Spot values at a glance:
The US dollar tumbled to its weakest levels since the start of 2015 as investors brace for potential economic damage to Florida from the historically powerful Hurricane Irma. The euro was near the highest since January 2015 after the ECB stopped short of attempting to jawbone it lower. Asian equities were mixed while gold gained.
- President Donald Trump said it’s not “inevitable” that the US will wind up in a war with North Korea over its continued development of nuclear weapons, but that military action remains an option. He declined to say whether he’d accept a nuclear-armed North Korea that can be successfully deterred from using atomic weapons. A senior administration official later told reporters that the US will not allow North Korea to extort or threaten the world with its nuclear program, and that the administration is not sure the country can be deterred.
- Initial jobless claims for the week ended 2 Sep. rose to 298,000, from 236,000 in the week prior, more than the expected 245,000. This was the largest spike since 2012, although it was mostly attributed to Hurricane Harvey.

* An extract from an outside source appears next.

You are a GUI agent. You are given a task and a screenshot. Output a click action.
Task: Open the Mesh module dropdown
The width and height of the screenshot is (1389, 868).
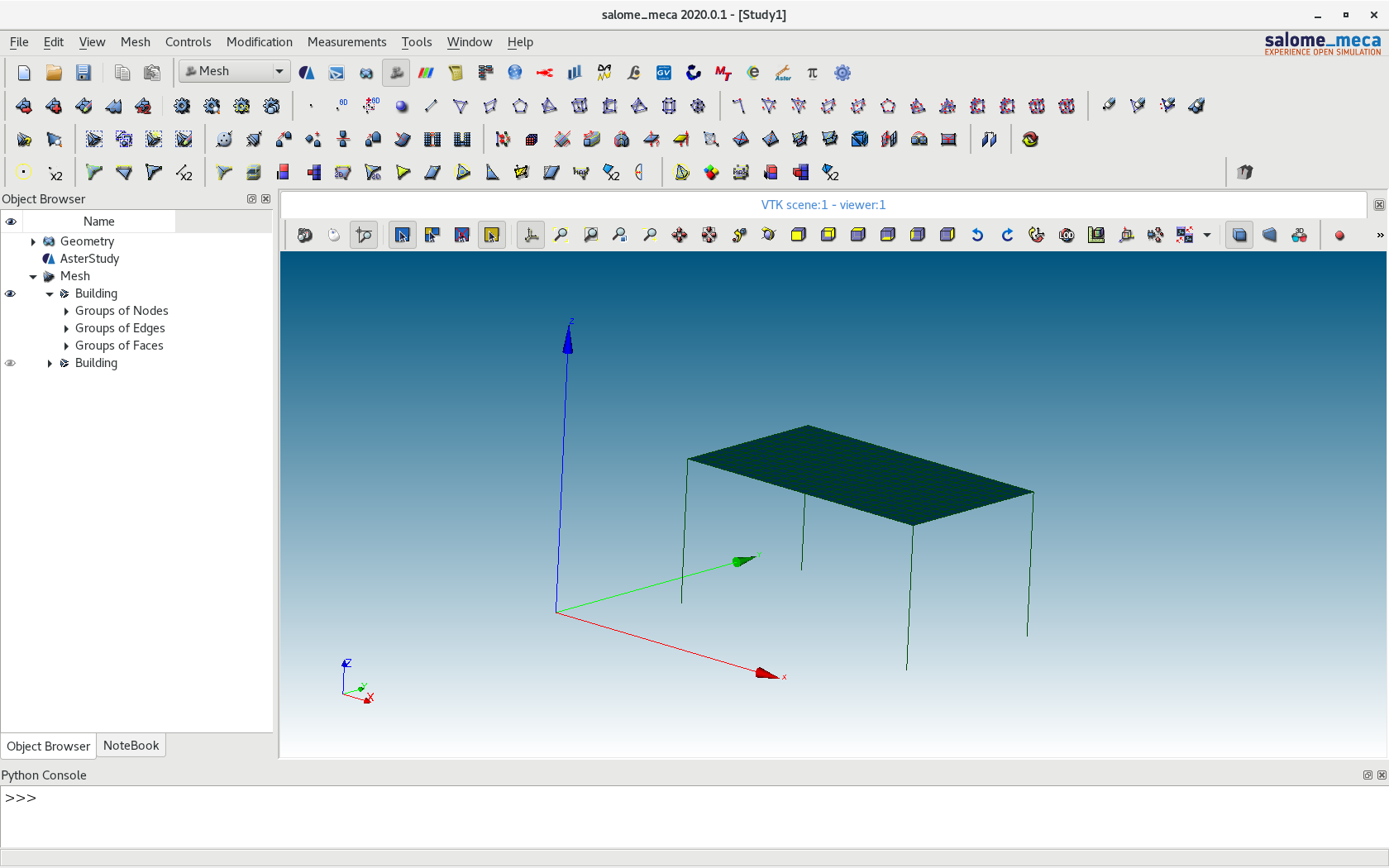[x=235, y=72]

- The Fed’s Cleveland President Loretta Mester broadened her argument for sticking to a gradual path of interest-rate increases, urging her colleagues to stay the course despite weak readings on inflation. “The conditions remain in place for inflation to gradually return over the next year or so to our symmetric goal of 2% on a sustained basis,” Mester, one of the more hawkish officials at the US central bank, said in a speech Thursday. She added she’d be “comfortable” raising rates again this year, and made clear that holding off on another increase until Mar. 2018 wouldn’t fit with her idea of “gradual rate hikes.”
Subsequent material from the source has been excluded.